A defence pact that Manila and Washington inked early this year serves as only a deterrent to a "shooting war" between the Philippines and China, the Philippines' Defence Secretary Voltaire Gazmin said yesterday.
The Enhanced Defence Cooperation Agreement (Edca) does not require the United States to send its navy in case China attacks any Philippine-held territories in the South China Sea, he said during a hearing of the Senate foreign relations committee.
"Right now, we use Edca as a deterrent... as we continue to fill gaps through our modernisation programme," Mr Gazmin said.

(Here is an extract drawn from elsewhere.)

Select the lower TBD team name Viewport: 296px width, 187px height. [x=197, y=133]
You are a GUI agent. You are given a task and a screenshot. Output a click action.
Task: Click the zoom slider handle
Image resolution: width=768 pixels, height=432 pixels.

Asked by the committee's chairman, Senator Miriam Defensor-Santiago, if the defence pact compels the US to help the Philippines in a clash with China, Mr Gazmin conceded "there is a process that has to be observed". He said the US Congress would have to approve any engagement with China involving the Philippines.
In a news conference after the hearing, Mrs Santiago said: "By the time the US decides to help us, all our ships will already be at the bottom of the sea. This just shows we have absolutely nothing to gain from Edca. The defence is just hypothetical.
"We're just hoping, in our hypothesis, that (the Chinese) will not shoot."
Mr Gazmin insisted that since Edca was signed, China has been deterred from harassing boats sent by the Philippine Navy to resupply a remote outpost.
The outpost is manned by a small group of marines stationed on a World War II-era ship that the Philippines ran aground in 1999 to mark its claim over Second Thomas shoal, which China refers to as Ren'ai reef.
China regularly sends cutters to the reef, which till late last year had figured in skirmishes with boats sent by the Philippines to resupply its outpost.
Edca was signed during US President Barack Obama's visit to the Philippines early this year.
The 10-year agreement allows the US to station more troops and military hardware in several Philippine bases. It was seen as one of the US's most significant defence agreements in decades.
China criticised the pact as a US ploy to contain its influence.
China is locked in disputes with Japan and the Philippines, two of the US' closest allies in Asia, over territories in the East China Sea and South China Sea.
It has pushed its claims over the Japanese-controlled Senkaku Islands, and has been building fortresses in the South China Sea that have drawn protests from the Philippines, Vietnam, Taiwan, Malaysia and Brunei.
The Philippines has been pushing for a "code of conduct" - a conflict-resolution mechanism that China has committed to comply with - to de-escalate tension in the South China Sea.
In a recent interview with The Straits Times, Philippine President Benigno Aquino said a case filed with a United Nations tribunal challenging Beijing's claims would not be necessary if a code of conduct could be concluded.